• Early diagnosis for a child with a motor delay allows for early access to medical care, intervention services, and more.
  • The AAP and CDC created a tool to help parents concerned with their child’s motor delay.
A mom helps her child crawl

Importance of early diagnosis

Early screening and identification can reduce the “diagnostic odyssey” that families of children with motor delays face seeking a correct diagnosis.
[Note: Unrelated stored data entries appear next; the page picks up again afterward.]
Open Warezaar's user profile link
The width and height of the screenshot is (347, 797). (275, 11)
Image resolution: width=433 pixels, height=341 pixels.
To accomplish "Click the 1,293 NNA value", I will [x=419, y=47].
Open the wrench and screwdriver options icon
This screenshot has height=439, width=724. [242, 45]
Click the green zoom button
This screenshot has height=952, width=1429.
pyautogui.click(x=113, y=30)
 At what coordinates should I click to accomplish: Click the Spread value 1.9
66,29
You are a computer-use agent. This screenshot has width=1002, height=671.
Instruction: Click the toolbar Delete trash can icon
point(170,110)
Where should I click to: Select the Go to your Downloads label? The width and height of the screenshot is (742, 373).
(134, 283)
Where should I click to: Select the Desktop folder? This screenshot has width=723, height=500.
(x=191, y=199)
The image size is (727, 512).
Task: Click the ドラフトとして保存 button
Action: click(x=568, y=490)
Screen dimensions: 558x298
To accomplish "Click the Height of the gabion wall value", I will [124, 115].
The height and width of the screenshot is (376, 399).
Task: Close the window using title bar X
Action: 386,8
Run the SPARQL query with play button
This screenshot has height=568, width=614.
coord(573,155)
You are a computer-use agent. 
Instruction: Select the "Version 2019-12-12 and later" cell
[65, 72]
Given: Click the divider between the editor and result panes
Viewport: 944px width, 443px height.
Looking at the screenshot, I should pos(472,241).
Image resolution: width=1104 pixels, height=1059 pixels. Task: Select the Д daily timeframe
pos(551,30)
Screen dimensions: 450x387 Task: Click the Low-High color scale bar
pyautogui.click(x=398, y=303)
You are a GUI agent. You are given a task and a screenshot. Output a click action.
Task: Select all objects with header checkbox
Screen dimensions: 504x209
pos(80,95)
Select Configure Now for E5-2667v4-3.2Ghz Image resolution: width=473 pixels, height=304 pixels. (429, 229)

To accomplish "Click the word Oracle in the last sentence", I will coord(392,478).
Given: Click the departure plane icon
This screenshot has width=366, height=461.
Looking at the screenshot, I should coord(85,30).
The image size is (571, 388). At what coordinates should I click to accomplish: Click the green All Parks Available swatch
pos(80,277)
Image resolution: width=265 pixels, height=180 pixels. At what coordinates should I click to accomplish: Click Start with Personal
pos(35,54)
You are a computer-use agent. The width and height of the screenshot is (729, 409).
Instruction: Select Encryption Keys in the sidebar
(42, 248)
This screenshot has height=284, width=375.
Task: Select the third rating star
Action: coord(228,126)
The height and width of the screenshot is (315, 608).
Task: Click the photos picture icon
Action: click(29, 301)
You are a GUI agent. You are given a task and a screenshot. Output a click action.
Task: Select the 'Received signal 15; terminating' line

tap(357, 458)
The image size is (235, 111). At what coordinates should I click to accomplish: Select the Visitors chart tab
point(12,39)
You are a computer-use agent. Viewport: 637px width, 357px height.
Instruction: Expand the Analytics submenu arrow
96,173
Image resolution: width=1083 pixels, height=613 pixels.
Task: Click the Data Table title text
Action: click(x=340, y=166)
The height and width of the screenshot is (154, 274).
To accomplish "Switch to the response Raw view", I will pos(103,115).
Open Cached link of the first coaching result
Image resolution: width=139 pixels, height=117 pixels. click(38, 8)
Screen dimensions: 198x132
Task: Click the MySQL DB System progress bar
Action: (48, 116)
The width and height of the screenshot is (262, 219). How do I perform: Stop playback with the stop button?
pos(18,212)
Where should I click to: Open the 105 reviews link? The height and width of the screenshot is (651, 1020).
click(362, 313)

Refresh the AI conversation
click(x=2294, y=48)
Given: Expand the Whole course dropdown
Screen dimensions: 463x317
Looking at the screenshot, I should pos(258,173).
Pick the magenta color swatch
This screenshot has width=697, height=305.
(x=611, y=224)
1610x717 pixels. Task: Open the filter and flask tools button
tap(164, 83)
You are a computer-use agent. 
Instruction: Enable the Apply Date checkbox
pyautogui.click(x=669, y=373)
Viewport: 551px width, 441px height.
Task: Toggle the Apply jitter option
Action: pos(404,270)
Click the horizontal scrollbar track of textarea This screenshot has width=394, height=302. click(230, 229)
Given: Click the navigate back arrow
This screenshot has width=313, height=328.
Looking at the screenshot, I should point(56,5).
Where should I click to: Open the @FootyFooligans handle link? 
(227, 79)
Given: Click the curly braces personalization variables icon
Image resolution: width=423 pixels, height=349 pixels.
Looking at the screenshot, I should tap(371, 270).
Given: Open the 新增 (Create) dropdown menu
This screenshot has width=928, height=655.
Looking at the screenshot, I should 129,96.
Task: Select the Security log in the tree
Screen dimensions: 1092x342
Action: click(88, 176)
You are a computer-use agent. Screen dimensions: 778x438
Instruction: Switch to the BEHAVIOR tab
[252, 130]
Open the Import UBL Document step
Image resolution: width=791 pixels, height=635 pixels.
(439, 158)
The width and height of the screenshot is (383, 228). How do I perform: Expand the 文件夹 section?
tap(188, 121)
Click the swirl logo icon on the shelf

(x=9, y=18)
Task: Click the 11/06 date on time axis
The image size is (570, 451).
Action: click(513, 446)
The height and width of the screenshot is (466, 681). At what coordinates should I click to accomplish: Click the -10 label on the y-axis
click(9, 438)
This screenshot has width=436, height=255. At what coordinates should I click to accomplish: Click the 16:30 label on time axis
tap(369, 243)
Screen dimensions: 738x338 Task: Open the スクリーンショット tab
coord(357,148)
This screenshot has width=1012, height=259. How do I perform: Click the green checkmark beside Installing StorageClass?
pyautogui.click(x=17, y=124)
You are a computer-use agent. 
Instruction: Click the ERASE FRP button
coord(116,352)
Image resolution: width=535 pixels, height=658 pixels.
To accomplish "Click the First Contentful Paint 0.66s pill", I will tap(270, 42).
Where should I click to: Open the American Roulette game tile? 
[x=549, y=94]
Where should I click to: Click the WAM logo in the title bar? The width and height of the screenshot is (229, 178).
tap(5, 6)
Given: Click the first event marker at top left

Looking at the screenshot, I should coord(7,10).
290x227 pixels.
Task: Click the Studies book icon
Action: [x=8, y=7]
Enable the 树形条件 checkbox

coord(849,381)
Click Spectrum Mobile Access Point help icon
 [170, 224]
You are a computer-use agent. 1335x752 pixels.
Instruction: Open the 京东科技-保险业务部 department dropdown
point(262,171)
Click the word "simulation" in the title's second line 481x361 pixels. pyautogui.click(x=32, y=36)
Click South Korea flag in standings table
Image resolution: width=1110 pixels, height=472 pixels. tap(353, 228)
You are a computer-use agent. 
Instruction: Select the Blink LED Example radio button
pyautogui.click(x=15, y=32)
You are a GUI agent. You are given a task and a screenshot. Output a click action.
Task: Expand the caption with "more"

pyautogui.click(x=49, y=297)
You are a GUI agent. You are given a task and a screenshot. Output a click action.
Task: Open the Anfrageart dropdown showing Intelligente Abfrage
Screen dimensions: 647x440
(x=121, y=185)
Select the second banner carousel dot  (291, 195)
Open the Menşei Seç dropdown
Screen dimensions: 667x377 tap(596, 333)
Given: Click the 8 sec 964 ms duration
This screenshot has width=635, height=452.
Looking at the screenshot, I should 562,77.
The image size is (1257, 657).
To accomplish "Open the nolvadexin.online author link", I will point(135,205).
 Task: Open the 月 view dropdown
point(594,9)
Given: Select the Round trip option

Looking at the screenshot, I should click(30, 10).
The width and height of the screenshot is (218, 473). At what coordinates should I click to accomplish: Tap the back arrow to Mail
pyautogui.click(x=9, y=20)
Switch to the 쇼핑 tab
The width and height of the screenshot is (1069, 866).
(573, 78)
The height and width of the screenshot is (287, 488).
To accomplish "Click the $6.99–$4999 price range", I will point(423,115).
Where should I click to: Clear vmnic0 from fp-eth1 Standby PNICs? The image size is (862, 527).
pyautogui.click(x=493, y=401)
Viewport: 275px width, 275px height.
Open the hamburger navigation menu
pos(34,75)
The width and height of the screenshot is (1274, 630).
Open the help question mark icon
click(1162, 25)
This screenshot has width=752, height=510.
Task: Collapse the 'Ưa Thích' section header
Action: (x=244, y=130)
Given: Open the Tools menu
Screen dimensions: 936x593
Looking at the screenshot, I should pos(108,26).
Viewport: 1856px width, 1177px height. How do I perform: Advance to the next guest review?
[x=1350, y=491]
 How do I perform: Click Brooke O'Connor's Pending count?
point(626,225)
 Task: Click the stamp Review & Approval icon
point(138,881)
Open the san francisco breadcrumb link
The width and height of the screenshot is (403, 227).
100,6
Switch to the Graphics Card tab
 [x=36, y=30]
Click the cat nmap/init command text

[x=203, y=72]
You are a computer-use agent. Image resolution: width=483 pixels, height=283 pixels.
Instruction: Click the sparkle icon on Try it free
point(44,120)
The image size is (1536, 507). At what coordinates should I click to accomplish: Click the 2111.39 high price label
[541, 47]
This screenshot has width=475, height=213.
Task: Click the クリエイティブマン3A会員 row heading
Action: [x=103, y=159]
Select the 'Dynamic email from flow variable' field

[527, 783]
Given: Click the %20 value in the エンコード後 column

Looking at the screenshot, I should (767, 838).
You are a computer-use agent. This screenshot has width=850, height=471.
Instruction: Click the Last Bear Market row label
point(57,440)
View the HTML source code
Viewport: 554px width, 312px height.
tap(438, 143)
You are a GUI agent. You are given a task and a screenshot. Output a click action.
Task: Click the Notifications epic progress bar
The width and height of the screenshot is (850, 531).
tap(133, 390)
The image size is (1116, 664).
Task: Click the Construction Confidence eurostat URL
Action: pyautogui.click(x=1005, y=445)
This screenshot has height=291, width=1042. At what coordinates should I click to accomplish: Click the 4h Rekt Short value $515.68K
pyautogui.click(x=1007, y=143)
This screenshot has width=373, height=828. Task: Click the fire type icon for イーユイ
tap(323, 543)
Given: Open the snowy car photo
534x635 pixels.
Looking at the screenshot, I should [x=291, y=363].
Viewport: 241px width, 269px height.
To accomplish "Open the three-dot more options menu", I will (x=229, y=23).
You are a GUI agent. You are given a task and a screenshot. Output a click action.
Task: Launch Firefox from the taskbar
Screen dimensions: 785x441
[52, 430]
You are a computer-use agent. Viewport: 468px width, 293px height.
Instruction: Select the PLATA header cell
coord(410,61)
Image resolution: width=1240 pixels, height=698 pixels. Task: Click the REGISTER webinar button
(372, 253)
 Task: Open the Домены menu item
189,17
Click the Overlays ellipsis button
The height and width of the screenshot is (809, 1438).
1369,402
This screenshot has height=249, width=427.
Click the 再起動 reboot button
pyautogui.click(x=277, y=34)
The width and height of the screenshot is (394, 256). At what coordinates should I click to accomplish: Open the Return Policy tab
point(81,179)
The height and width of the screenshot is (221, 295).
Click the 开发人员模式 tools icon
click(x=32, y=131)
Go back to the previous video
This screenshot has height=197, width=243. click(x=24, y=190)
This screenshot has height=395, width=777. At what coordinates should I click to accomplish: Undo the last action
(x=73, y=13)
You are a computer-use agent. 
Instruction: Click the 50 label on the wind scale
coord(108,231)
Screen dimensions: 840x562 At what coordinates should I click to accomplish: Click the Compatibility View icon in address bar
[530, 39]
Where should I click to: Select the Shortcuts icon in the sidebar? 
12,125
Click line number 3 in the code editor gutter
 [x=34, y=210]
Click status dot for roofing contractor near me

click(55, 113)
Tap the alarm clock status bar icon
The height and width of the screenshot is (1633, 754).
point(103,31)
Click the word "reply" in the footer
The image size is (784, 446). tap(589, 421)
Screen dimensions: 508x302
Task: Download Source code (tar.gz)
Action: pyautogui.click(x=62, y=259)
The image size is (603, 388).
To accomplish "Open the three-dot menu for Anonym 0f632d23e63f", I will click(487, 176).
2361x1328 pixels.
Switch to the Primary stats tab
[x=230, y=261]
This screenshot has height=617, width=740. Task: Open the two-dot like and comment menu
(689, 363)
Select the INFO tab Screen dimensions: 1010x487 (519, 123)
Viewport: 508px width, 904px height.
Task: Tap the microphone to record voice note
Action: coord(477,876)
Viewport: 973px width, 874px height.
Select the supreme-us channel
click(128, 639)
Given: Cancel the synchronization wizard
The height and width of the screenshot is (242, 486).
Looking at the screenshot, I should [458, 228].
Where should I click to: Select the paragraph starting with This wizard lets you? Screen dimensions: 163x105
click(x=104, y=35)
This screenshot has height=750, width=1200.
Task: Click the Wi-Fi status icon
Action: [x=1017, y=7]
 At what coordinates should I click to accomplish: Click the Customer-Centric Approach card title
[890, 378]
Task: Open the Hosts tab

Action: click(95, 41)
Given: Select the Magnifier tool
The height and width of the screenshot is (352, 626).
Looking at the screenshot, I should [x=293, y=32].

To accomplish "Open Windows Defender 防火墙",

Without early identification, families can spend years visiting different doctors and undergoing many tests to reach a diagnosis.

Early screening enables a faster referral to a specialist. Early identification enables quicker access to medical care, early intervention programs, and special education resources.

Delays in diagnosis of muscular dystrophies prevent children and families from getting the timely support they need. According to researchers working on Duchenne muscular dystrophy (DMD), there was average delay of:

  • 1 year from parents noticing motor delay to the first evaluation
  • 2.5 years from parents noticing motor delay to DMD diagnosis

This study was based on data from children without a family history of muscular dystrophy. An updated study showed that the time to diagnosis had not changed.1

Graphic shows average age at diagnosis and average time to diagnosis for Duchenne muscular dystrophy.

Time to diagnosis for Duchenne muscular dystrophy is about 2.5 years.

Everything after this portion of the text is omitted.